As razões para a marginalização da EA:

[5] A teoria austríaca é baseada no individualismo metodológico assim como a teoria padrão. Mas existem diferenças significativas no grau de rigor com que esse princípio é aplicado pelos economistas das duas tradições. Para o economista tradicional o individualismo metodológico consiste apenas da fotografia que o indivíduo deixa de suas preferências quando é imputado no modelo. Já para o economista austríaco o individualismo metodológico consiste num método de análise completamente voltado à percepção subjetiva que cada indivíduo têm de sua situação. A partir desse método de análise os conceitos macroeconômicos perdem grande parte de sua validade e poder explicativo. Isso implica no isolamento da teoria austríaca com relação à macroeconomia moderna.

[6] Dentro desse método de análise também temos o subjetivismo de valor. Para o economista austríaco o subjetivismo não existe apenas para as preferências, mas também com relação às expectativas. Como tudo o que a ciência econômica estuda é subjetivo, não podemos observar diretamente os fenômenos econômicos já que eles existem dentro da mente dos indivíduos. Podemos observar suas manifestações indiretas no universo físico, mas só poderemos compreendê-las a partir da perspectiva subjetiva dos indivíduos. Como é impossível fazer estudos estatísticos desse tipo de fenômeno, o economista austríaco precisa descartar os métodos estatísticos em seu trabalho.

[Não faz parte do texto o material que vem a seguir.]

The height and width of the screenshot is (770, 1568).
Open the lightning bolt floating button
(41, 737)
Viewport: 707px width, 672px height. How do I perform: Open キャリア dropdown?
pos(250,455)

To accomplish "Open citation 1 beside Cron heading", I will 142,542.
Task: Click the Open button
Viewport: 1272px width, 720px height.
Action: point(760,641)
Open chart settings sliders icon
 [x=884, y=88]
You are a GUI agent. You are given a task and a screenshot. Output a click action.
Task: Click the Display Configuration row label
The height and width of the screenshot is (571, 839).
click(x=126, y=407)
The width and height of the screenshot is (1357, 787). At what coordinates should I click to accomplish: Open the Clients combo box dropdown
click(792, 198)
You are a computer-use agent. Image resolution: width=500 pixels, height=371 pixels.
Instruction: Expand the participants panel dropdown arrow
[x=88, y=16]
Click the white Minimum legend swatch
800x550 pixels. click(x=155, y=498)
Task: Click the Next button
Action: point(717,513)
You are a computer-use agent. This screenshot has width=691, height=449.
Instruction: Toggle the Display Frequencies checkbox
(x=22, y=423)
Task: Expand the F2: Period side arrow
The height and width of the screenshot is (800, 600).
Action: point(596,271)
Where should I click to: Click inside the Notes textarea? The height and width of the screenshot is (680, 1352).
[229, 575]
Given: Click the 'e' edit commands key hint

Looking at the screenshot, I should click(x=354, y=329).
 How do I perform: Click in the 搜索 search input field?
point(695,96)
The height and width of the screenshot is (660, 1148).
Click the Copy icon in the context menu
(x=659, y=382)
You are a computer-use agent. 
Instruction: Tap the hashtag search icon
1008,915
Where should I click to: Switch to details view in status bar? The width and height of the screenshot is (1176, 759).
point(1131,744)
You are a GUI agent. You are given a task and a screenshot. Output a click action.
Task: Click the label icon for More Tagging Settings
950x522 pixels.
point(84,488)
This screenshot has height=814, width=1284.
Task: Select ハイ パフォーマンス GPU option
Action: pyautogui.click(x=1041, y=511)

[7] Isolado de dois dos três pilares da teoria econômica padrão, o economista austríaco se encontra numa posição delicada. O terceiro pilar (a teoria microeconômica, baseada na dedução axiomática dada preferências subjetivas e ação racional) é o único que o economista austríaco pode se apoiar. Do ponto de vista da teoria austríaca a teoria microeconômica básica está correta, mas está incompleta. Ela está incompleta no sentido que qualquer análise micro deve começar a partir de um quadro de meios e fins dados para o tomador de decisão. O processo de formação da percepção desse quadro de meios e fins com que o tomador de decisão se defronta não pode ser computado a partir dos dados iniciais do modelo. Isso significa que os processos econômicos não podem ser formalizados matematicamente por razões epistemológicas. A teoria padrão mesmo assim tentou formalizar processos através da adição de hipóteses ad hoc, mas elas são insatisfatórias porque os agentes não são racionais nesse tipo de modelo. É possível utilizar modelos matemáticos em processos dinâmicos apenas quando violamos os princípios do individualismo metodológico e do subjetivismo. Por exemplo, quando se trata o sistema econômico como um sistema mecânico que pode “crescer”, ficar “aquecido”, etc.

[8] Podemos então determinar que a teoria austríaca moderna não resultou numa revolução da prática da teoria econômica devido a seus princípios metodológicos diferenciados e seu foco na análise de processos em desequilíbrio, um foco que não pode ser perseguido por uma ciência limitada pelo utilização de modelos matemáticos. Atualmente não temos nenhuma perspectiva que as bases metodológicas da ciência econômica venham a mudar e tender na direção da EA. A perspectiva é de que a EA venha a continuar sendo uma escola de pensamento pequena pelas próximas décadas.

4 comentários:

Juliano Torres disse...

Rafael, você está escrevendo cada dia melhor. Esse artigo ficou perfeito.

Rafael Guthmann disse...

É que agora eu estou lendo os parágafos depois que os escrevo.

Rafael Hotz disse...

você esqueceu de um quarto motivo: economistas da EA são ou miniarquistas ou anarquistas, enquanto o mainstream é governista...

e não acho que o mainstream incorpora o método axiomático que nem a EA... o positivismo é muito forte no mainstream...

Rafael Guthmann disse...

Rafael. Dentro do mainstream temos sim economistas mais axiomáticos, tipo o Robert Lucas e os mais matemáticos. E temos os mais positivistas (falsificacionistas na verdade), mas não é preciso ser positista para ser do mainstream.